Date: Mon, 24 Aug 2009 14:48:04 -0400
Subject: 1913 Flood and the Railroads
Good afternoon Roger-
While doing some personal research re: the 1913 Indiana/Ohio Flood, I came across your post. I wanted to share a quote with you from a private manuscript that was written around 1960 or so by my Great Uncle - brother to my Grandmother, John Aloysious Miller. He was traveling by train from Detroit to Evansville. Here is a portion of his first hand account...
"Before going to Washington, as I indicated at the end of Chapter II, I will describe a trip I took in the fall of 1913, about the middle of September. I'd always wanted to see the Soldiers and Sailors Monument at Indianapolis, Indiana, therefore, I scheduled my trip so I would have ample time between trains so I could view this beautiful monument. It is located in the heart of the city known as Monument Circle. A number of streets radiate from this circle, like the spokes of a wheel from the hub. The monument is about 150 feet tall and has an elevator to take you to the top for a look see of the city. Yes, I took this elevator and enjoyed a beautiful vista of the city in the morning sun.

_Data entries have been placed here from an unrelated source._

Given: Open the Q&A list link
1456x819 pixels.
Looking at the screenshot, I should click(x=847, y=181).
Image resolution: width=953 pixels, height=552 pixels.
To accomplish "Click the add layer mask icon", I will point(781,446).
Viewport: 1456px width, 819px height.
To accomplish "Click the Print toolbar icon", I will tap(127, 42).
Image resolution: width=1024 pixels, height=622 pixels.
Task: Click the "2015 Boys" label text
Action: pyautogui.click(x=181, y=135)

About 11:00 o'clock am I took a train for Terre Haute, where I would make connections with the E-TH coming from Chicago, which would take me to Evansville. This was the fastest train ride I had ever experienced. We made the 68 miles in 72 minutes from start to stop. I arrived at Evansville that evening but had to stay all night as the evening train on the IC had already left. I arrived at Martin where I got off, about 7.15 miles and walked home, a distance of a half mile the next morning on Sunday.
The folks did not know that I was coming and were quite surprised to see me. The folks were getting ready to go to Mass, so I went along, as I had not been to Mass as yet. I stayed at home for about 10 days during which time the weather was very unpleasant. It rained almost every day.

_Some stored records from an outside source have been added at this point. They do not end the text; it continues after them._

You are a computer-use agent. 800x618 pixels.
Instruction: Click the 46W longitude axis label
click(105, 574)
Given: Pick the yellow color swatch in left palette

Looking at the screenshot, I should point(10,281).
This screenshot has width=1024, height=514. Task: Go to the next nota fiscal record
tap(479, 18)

At that time my oldest sister (Sr. Mary Florence) who was a member of The Sisters of St. Francis, of Oldenburg, Indiana was stationed at St. Leon, Indiana and I hadn't seen her since March 1907 when she entered the order. I decided to visit her too while I was so close to her parish. In order to get to this little country town in southeastern Indiana I had to take a round about route as no railroad served the village. I went from Evansville to Terre Haute to Muncie and there took the C&O to Cincinnati, Ohio although I got off at a little town about 20 miles from Cincinnati, Indiana. I can't recall the name of the little place, but it was about eight miles from St. Leon.
From Muncie to where I got off, the railroad runs right alongside of the Whitewater River where they had had a serious flood that spring. Not a single depot was left. They had all been swept away by the flood. Old boxcars were used for depots. When you saw the debris hanging high in the trees, left there by the flood, it didn't seem possible that it could rain enough, so the water would rise that high. All the bridges along the river were gone. Southeastern Indiana is very hilly, some several hundred feet high. Many of these are covered with a growth of scrub oak on which the leaves were just beginning to turn. The sun was beginning to sink in the west, when I saw a column of smoke rise through the trees, on top of one of these tall hills. You couldn't see the source of the smoke, but no doubt it came from somebody's stove where supper was being prepared. What a beautiful picture this would have made with a color camera.”
This transcript is around 60-70 hand typed pages of his travels by train to various points of interest and for various reasons. It is called "50,000 Miles Sea to Sea" by John A. Miller. It is not available except through the manuscript, however, I am publishing portions of the transcript to be included in a book entitled Memories of a Country Boy - written by John A. Miller as well. He typed this information for his grandchildren.
I saw your pictures on the website and thought you might get a kick out of reading a first hand account of this story.